A Lucio a un certo punto si è accesa una lampadina e ha detto “perchè non Grignani?”. Devo dire che è la scelta giusta perché il pezzo credo che abbia una rabbia intrinseca che magari la mia introspezione non fa uscire totalmente fuori perche io sono di carattere proprio diverso, sono uno che somatizza di più le cose della vita e quindi la mia musica ne risente. A un certo punto si è sentito il bisogno di un po’ più di rabbia, e allora ho chiamato Grignani.
Ottima scelta. È una canzone molto bella, molto particolare. Mi racconti com’è nata?
Io l’ho scritta immaginando quello che succede oggi, anche se il perbenismo benestante tende a reprimere. Credo che idealmente, molti adolescenti non hanno scoperto l’amore in tutte le sue forme. A quanti sarà capitato di imbattersi in una donna che l’amore lo usa come mestiere.
Ho cercato di farlo però senza quella volgarità, che molti possono attribuire normalmente a questa relazione inconsueta. Credo che ci sia qualcosa di molto poetico, come nella Roma di Pasolini.
Io per primo non avevo intravvisto quel potenziale che Lucio aveva invece intravvisto. Allora ci siamo messi a lavorare. In qualche modo la sua presenza successiva è stata fondamentale perché ha certificato quello che era l’impatto del testo.
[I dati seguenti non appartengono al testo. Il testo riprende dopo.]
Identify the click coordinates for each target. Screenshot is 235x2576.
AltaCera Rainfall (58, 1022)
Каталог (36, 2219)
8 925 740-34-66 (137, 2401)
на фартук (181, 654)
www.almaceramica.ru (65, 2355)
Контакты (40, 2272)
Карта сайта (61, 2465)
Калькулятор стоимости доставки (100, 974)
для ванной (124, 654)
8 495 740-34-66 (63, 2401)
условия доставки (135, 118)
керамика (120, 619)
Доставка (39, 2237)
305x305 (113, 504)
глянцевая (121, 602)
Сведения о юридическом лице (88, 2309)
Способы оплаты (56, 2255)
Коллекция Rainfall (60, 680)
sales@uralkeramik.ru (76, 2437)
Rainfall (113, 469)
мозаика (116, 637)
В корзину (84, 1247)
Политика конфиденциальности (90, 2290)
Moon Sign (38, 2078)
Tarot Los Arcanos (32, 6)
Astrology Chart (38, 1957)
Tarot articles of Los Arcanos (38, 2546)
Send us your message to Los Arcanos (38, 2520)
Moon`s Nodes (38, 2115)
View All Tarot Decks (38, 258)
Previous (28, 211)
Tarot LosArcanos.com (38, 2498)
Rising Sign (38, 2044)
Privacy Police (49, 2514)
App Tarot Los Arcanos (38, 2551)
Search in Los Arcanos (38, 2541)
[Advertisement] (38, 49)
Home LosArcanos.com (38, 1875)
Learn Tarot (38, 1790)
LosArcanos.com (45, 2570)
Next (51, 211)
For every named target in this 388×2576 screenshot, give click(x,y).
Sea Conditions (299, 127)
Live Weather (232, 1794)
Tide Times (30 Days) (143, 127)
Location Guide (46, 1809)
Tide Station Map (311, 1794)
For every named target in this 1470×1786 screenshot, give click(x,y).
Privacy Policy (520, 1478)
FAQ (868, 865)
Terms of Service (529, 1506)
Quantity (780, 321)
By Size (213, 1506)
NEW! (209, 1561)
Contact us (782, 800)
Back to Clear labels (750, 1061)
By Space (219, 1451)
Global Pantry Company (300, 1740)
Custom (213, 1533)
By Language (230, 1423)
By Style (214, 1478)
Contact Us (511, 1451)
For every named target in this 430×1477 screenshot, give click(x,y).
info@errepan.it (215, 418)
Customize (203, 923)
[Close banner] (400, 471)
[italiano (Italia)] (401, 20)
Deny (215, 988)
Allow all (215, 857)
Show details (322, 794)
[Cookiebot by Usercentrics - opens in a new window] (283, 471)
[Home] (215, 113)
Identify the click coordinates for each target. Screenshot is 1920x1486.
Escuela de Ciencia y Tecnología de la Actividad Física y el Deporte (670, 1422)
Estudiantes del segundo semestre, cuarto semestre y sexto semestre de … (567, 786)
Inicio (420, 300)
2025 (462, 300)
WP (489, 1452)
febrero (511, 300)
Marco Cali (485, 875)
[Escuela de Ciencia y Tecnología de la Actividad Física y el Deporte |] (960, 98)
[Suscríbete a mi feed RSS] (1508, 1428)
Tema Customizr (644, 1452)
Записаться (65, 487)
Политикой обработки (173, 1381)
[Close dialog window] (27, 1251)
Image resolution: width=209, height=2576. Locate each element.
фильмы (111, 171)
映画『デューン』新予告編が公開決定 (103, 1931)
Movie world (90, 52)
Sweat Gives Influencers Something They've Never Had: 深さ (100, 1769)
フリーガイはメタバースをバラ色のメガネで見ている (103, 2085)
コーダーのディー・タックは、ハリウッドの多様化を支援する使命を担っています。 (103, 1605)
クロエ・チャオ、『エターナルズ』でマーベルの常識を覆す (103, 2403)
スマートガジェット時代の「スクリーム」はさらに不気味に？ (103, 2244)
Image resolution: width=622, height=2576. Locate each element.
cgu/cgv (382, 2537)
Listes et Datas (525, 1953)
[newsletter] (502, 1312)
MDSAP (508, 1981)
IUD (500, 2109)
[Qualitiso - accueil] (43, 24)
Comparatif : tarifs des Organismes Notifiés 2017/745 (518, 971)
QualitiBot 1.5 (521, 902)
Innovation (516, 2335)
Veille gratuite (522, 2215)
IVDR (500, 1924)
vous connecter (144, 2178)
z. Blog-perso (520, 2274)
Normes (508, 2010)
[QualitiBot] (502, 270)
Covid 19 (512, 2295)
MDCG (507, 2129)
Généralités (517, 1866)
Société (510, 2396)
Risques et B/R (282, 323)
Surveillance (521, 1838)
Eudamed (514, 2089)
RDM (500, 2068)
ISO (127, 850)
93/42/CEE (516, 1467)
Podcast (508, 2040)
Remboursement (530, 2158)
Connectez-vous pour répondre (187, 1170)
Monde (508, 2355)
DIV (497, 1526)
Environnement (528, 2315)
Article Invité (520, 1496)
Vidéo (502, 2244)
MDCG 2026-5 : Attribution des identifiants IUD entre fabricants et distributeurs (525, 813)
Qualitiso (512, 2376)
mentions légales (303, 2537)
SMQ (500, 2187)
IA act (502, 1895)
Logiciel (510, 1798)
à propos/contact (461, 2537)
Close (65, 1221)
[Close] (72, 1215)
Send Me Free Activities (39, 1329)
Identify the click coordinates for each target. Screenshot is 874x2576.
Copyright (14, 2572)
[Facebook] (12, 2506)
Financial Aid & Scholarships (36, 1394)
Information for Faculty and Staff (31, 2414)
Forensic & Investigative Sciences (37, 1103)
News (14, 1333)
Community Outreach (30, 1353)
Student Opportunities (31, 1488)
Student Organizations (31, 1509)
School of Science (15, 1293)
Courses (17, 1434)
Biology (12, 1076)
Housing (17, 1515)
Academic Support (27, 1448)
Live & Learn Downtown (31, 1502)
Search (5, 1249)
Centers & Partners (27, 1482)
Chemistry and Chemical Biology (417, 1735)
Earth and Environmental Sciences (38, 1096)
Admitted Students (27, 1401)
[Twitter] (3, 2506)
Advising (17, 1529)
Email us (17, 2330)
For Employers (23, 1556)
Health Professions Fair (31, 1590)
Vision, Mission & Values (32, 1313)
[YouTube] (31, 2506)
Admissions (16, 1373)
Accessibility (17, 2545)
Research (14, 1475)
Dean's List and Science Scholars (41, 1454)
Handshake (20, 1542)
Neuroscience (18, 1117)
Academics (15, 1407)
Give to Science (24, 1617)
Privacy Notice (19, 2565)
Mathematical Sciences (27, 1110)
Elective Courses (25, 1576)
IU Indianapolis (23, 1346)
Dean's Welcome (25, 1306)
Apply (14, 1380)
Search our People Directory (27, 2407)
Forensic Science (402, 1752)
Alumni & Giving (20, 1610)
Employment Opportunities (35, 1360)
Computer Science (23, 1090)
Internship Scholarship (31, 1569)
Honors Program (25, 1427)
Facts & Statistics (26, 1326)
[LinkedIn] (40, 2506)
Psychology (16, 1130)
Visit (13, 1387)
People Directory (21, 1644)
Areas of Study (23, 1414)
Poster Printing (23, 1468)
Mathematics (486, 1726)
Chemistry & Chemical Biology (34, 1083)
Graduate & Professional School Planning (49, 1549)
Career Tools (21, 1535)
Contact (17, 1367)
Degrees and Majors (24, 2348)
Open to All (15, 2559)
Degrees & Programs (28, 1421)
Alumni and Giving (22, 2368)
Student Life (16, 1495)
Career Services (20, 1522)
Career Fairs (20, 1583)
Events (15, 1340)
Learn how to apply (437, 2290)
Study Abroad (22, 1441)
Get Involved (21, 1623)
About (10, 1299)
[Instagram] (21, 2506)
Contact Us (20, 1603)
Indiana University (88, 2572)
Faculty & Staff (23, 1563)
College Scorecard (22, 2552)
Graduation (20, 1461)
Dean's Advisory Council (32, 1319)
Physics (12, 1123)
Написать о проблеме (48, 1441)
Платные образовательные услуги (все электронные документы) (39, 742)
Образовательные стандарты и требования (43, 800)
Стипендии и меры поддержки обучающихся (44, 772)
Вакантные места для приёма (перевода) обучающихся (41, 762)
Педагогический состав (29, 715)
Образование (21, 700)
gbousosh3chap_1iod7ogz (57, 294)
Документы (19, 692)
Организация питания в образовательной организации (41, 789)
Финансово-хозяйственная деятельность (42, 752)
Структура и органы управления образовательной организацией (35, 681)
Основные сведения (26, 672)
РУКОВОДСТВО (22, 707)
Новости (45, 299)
Tu del gruppo di giovani artisti usciti dai reality sei un pò il più intellettuale. Ti ci riconosci in questa definizione?
Ognuno ha il suo percorso e i suoi mezzi. Io sono uno che in qualche modo sta di più sulle cose. Emma invece lavora molto più di “pancia”, è una che mangia il palco. Diciamo che il fatto che ognuno di noi porti della novità è fondamentale. La mia identità è questa. Il Festival di Sanremo rende partecipi tutti della personalità degli artisti e spero che la mia riesca in qualche modo a entrare nel cuore delle persone.
Come hai trovato il duetto di Emma e Alessandra ieri?
È stato un bel momento. Alessandra ha dovuto fare un pezzo molto diverso dalla sua discografia, ma si è calata nella parte inaspettatamente in un modo che mi è piaciuto. Mi ha piacevolmente colpito, è stato un bel momento.
Il lavoro con Dalla. Come ti sei trovato con questo grande? Che tipo di esperienza è stata lavorare con uno come lui?
Un’esperienza formativa a dir poco. Quello che lui ha potuto dare a uno come me che sta cercando di percorrere un sentiero che è ultimamente a dir poco lasciato andare. Io credo che il movimento cantautoriale abbia dato tanto all’Italia e al mondo, se pensiamo a Dalla anche solo con Caruso, o se pensiamo a De Gregori. È un movimento un po’ in disarmo, e io sto cercando di riprenderlo, e lavorare con uno che ha fatto si che questo movimento diventasse così importante non può che inorgoglirmi ed essere funzionale a quello che è il mio progetto musicale.
Tu hai già vinto Sanremo come autore. Che impressione hai avuto da questa edizione?
Ho avuto l’impressione di una grandissima voglia di rinnovamento. In questa settimana ho sentito questo desiderio anche da parte del pubblico. Il nostro connubio artistico credo sia l’emblema di quello che sto dicendo perché è il passato e anche il presente. In qualche modo fare i dischi si scontra con quello che è invece il futuro, segno che la musica italiana sta andando avanti. E sono orgoglioso di essere parte di questo rinnovamento.